Si on peut dire que la subjectivité (l'intentionalité) est la mesure de toutes choses, le connais-toi toi-même socratique est bien destiné à nous sortir de ce relativisme. Cependant l'objectivation de la subjectivité peut être elle-même complètement illusoire et subjective, pur effet de suggestion à faire exister par exemple un diable en soi, prétendument responsable de toutes nos fautes au regard d'une perfection inatteignable pourtant. Pour Heidegger, prendre l'existence comme un objet du monde, objectivable, rate justement sa position subjective, son engagement dans la situation. On pourrait objecter aussi que l'acquisition des savoirs fait partie intégrante de la subjectivité mais on peut admettre que l'usage de l'acquis est aussi inconscient ensuite que celui de l'inné, de même que l'habitude est une seconde nature (et, comme dit Sartre p36 "si, lorsque vous descendez un escalier, vous prenez connaissance de ce que vous êtes en train de faire [...] alors vous trébuchez"). L'opposition entre conscience et subjectivité d'ordinaire confondus est à retenir, la conscience étant l'exception plus que la règle, de même que les actes véritables sont rares dans une existence dominée nécessairement par la passivité de l'Être-donné. Cela mène malgré tout à une surestimation de la conscience et de l'activisme alors qu'on peut s'étonner de ne pas retrouver avec cette subjectivité prise dans les discours, la négativité du sujet et le travail du scepticisme, l'esprit qui dit non, le mauvais sujet jamais identique à lui-même [c'est bien ce qu'on tente ici, de porter la négation sur ce qu'on a pu établir avant].

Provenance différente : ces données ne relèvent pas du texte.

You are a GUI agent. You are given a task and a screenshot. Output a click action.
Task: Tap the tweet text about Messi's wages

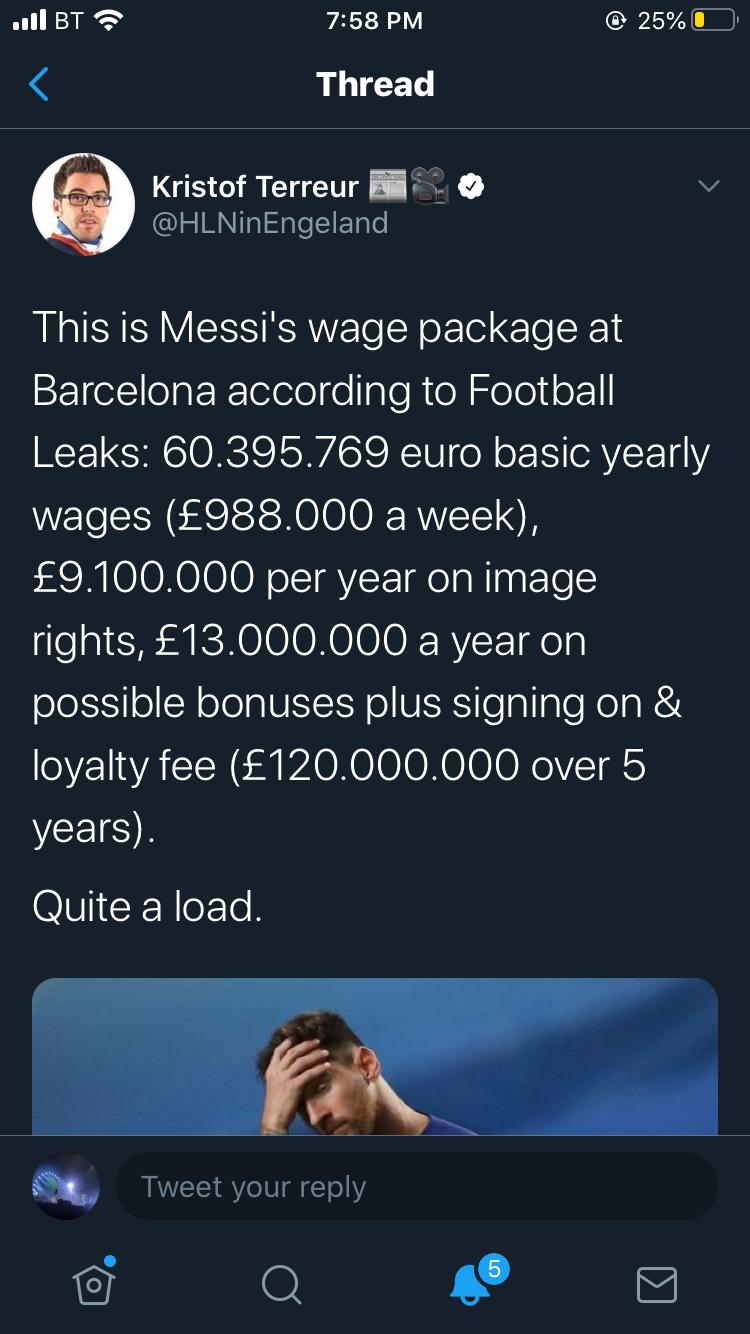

A son origine il y a toujours cet acte fondateur du sujet qu’est la rébellion contre ce que la société me fait faire ou subir. Touraine, qui a étudié Sartre dans sa jeunesse, a très bien formulé ça : "Le sujet est toujours un mauvais sujet, rebelle au pouvoir et à la règle, à la société comme appareil total". La question du sujet est donc la même chose que la question morale. (André Gorz, Ecologica, p12-13)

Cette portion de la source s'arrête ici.